I’ve been thinking lately about how that applied to my family. Three things that I learned when I was three — and my brother was born — were sharing, compromise and negotiation. Our family had one television, one radio, one phone, one bathroom, one car . . . you get the idea. If I wanted to listen to the Beatles on the radio, my father had to listen, too. On Monday night, it was a struggle choosing between the Monkees (me) and Gunsmoke (everyone else.) I had to share the phone with the family and, to add insult to injury, we had a shared party line so we sometimes had to wait until the Cwiklinskis got off the line.
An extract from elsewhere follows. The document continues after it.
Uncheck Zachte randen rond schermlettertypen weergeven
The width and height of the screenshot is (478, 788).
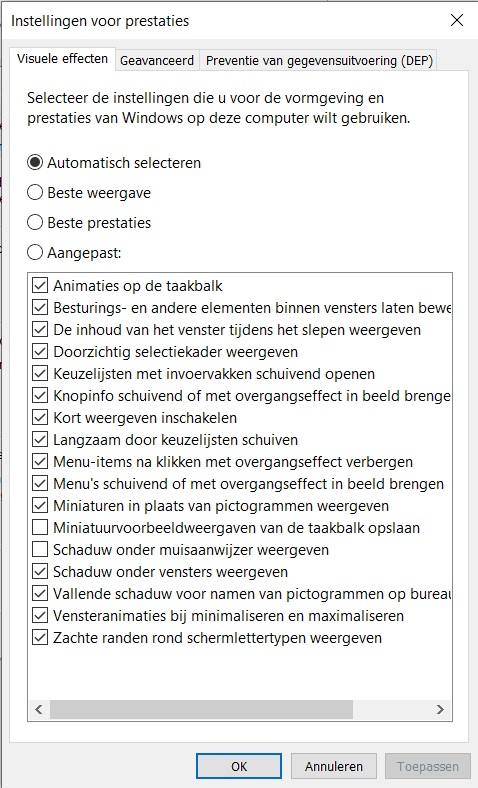pyautogui.click(x=40, y=638)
I’ve blocked the memories of sharing the bathroom. Once I became a teenager it was just too awful.
Having two bathrooms ruined the capacity to co-operate. Margaret Mead
As of 2011, the majority of US residences boasted at least two bathrooms (and more than 75% of homes sold that year had two or more.) Today, more than 70 percent of children ages 8 to 18 have TVs in their bedrooms, according to a University of Michigan Health System study. The average age when kids get their own cell phone? SIX. SIX! Their very own phone that they don’t have to share with their parents or their little brother, let alone those Cwiklinskis. There are more cars than there are licensed drivers in the US (in Texas there are 720 cars for every 1,000 people, including babies.)
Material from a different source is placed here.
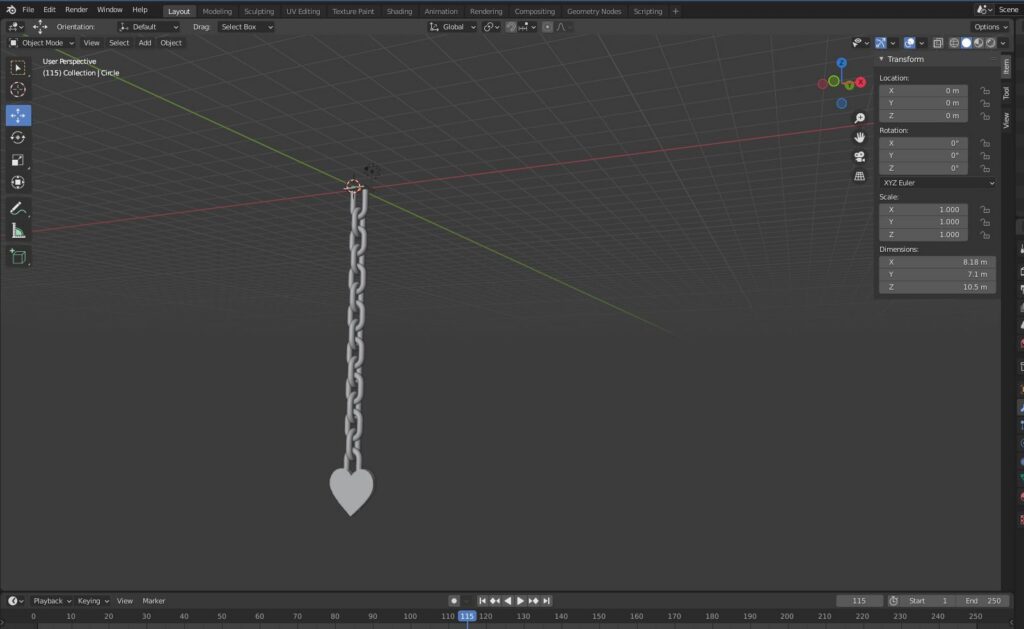Click the current frame 115 marker on the timeline

pyautogui.click(x=466, y=616)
That brings me to the cupcakes. We were planning to get a cake for a celebration and everyone expressed a preference — I like chocolate, he doesn’t, she HATES coconut, red velvet’s her favorite — yum, yum, yum for tres leches . . . . when someone had the bright idea . . . let’s get cupcakes, then everyone can get exactly what they want. So that’s what we did. End of discussion.
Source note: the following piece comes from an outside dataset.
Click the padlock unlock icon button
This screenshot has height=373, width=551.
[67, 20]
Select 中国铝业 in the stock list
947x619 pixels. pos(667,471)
That’s when it struck me. We all lived in a two-bathroom house and it had ruined our ability to share, compromise, co-operate and negotiate.
Those who have much are often greedy,
those who have little always share.
Oscar Wilde
Wilde was wrong, I think — it’s not greed, a moral problem, but rather a case of atrophied conflict engagement skills. Skills we should have learned as children, in our homes, but didn’t have to because when there was not enough to go around we were able to buy more. It’s a “first world problem.” A middle class problem. Those who have little MUST share, so they do and in the sharing they learn how to share.
We aren’t learning these skills in the Confucian first school of compassion: the home. We’re not practicing them on the little things: sharing the bathroom, deciding what’s for dinner, whether or not there is coconut in the cake. And because we didn’t get to practice on the little things, we don’t know how to compromise, cooperate, and negotiate on the big things. Just look at Congress. I bet every member of the House of Representatives has his or her own bathroom. And his or her own cupcake. End of discussion.